Thursday, June 3, 2021

Full Steam Ahead


Mar 2021, phys.org

Behold, the most hardcore scifi illustration you've ever seen. 

I call it the kufizoid, because I envision it as a hat we will all wear, and it will be alive on its own, and we will live with it in symbiosis as it instantiates our autopoetic anthropic amalgam of splinter-selves. You might call it an embroidered lace jellyfish biobot that sucks itself to your head to control your brain. But no need to be afraid; you'll love it. 

But what exactly are we looking at in this picture above? Scientists first made mini-brains-in-a-dish, and then created this kufi-probe, outfitted with electrodes, heating elements, oxygen sensors and light fibers to perform optogenetic experiments where they can control genes with light pulses. This probe-hat fits nice and snug right on top of that little brain bubble that lives in a dish. 

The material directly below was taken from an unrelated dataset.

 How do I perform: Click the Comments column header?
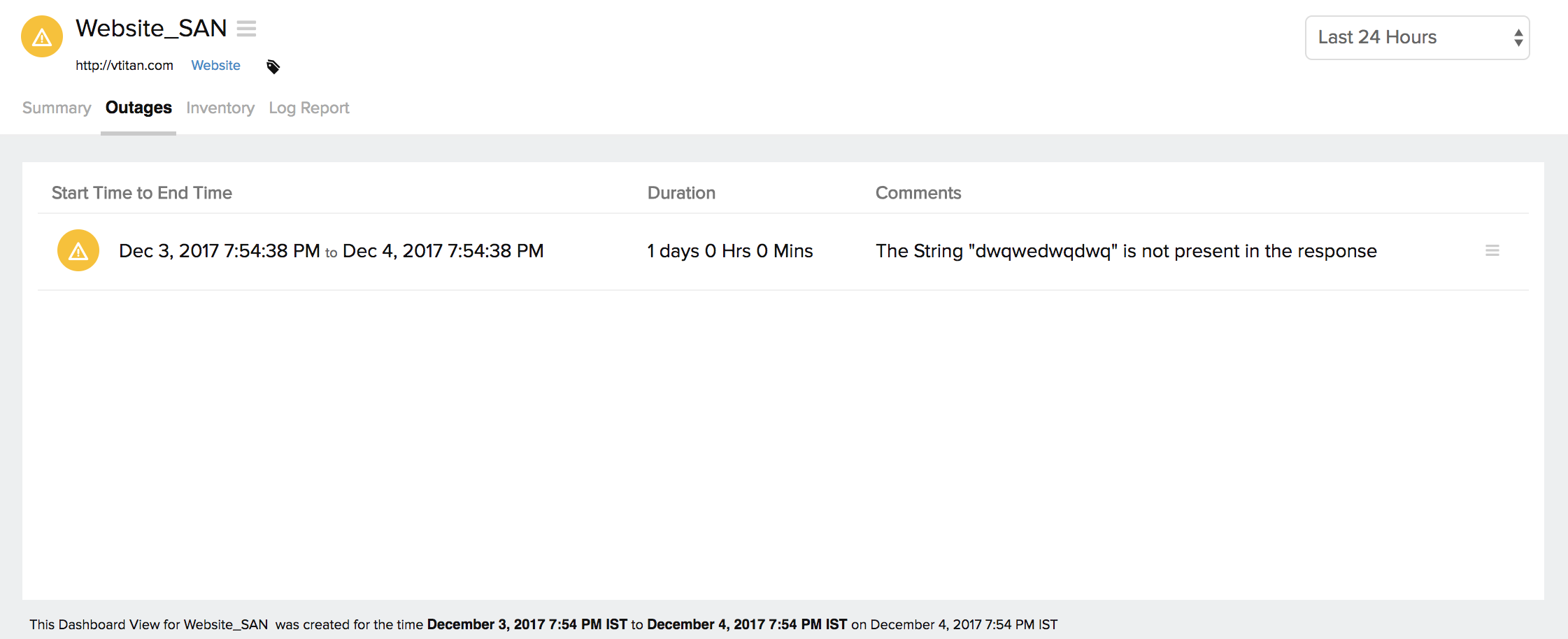click(x=918, y=193)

One day, somewhere between now and the day we become brains in a dish ourselves, we will wear these devices on our heads, to monitor and control our cortical activity, and to synchronize us with each other, so we can build a fully dematerialized anthroposphere, and live there happily together. 

But let's continue: 
This platform then enabled scientists to perform complex studies of human tissue without directly involving humans or performing invasive testing. 
-source: phys.org
Obviously the value of such a device is that we can study the human brain while it's not inside a human head. But in reading this, we get a glimpse of what this investigative approach will really do for us in the future -- we will use it in tandem with synthetic body doubles, running simulations by the billions every second, and in real-time, to aid us in planning and executive function. Your synthetic body double will be networked to every other person's double, so that eventually, all our doubles will become more and more enmeshed with each other, not in the physical world with all its physical limitations, but in the network, aka the anthroposphere, where the only limitation is the speed of light. And then, there will be no more doubles; we will become the double. 

image credit: Northwestern University

Post Script:
Cortical spheroids used to be called cerebral organoids, so it now sounds a lot less heavy on the ethics scale. You might call it etymological camouflage. And "engineered assembloids" is even better.